Hi,
On Fri, 13 Dec 2019, White, Daniel E. (GSFC-770.0)[NICS] via FreeIPA-users wrote:
Kees Bakker via FreeIPA-users wrote:
The warning is for a cert that I created for a FreeRADIUS server (which I
never actually managed to get working).
We need a RADIUS service and were hoping to hang one off of FreeIPA/IdM to
use its credentials.
The references I have found are from 2015
https://www.redhat.com/archives/freeipa-users/2015-December/msg00170.html
Is this information still valid ?
i'm using FreeIPA to authenticate WiFi users via WPA Enterprise/PEAP. The
FreeIPA part was more or less defining a service that is then used in
FreeRADIUS:
/etc/raddb/mods-available/ldap
---
[...]
# FreeRADIUS runs on IPA server
server = 'localhost'
identity =
'krbprincipalname=radius/ipa.example.com(a)EXAMPLE.COM,cn=services,cn=accounts,dc=example,dc=com'
password = xxx
base_dn = 'dc=example,dc=com'
[...]
user {
[...]
base_dn = "cn=users,cn=accounts,dc=example,dc=com'
[...]
}
[...]
---
The IPA CA and service cert are required for FreeRADIUS EAP and TLS
configuration.
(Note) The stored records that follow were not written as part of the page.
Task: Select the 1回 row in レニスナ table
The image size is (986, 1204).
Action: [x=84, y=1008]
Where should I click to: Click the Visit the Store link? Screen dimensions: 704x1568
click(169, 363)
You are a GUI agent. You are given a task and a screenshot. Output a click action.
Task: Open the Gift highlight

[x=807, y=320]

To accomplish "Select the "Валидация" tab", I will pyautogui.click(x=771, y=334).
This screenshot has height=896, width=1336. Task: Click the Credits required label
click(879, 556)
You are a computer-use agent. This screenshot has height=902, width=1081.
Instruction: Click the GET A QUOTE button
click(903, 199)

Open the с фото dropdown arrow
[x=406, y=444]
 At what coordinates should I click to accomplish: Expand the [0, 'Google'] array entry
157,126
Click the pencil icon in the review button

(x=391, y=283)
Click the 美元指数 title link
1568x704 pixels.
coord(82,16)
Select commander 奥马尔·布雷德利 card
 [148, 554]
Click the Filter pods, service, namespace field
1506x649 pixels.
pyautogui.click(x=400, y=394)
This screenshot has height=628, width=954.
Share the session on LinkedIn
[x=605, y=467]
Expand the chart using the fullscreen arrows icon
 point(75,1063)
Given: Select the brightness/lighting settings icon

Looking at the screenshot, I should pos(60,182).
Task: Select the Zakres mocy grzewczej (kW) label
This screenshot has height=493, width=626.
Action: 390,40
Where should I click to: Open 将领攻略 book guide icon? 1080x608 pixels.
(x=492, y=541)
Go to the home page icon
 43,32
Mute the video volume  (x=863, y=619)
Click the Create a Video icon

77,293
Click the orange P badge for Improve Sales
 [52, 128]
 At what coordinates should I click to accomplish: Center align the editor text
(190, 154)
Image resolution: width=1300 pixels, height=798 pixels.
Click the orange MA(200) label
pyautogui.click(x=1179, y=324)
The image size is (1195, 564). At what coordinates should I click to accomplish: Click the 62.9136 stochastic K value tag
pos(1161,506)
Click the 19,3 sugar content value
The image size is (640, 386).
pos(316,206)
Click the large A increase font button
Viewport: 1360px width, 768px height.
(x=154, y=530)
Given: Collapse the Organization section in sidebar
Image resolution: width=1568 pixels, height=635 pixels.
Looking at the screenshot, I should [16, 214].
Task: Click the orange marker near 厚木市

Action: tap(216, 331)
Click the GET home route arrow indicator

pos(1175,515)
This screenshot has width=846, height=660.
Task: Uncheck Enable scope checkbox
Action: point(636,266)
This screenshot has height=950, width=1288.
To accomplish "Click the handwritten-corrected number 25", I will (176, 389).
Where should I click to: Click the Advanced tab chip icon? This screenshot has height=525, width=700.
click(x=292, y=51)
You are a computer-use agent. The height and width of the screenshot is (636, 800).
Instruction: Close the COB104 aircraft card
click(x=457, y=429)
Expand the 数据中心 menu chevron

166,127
WiFi APs are configured as FreeRADIUS clients, so that they can
query the FreeRADIUS server. This has been running for quite a while now, i
can't recall all details right now, but this is probably more a FreeRADIUS than
a FreeIPA challenge.
Mit freundlichen Gruessen/With best regards,
--Daniel.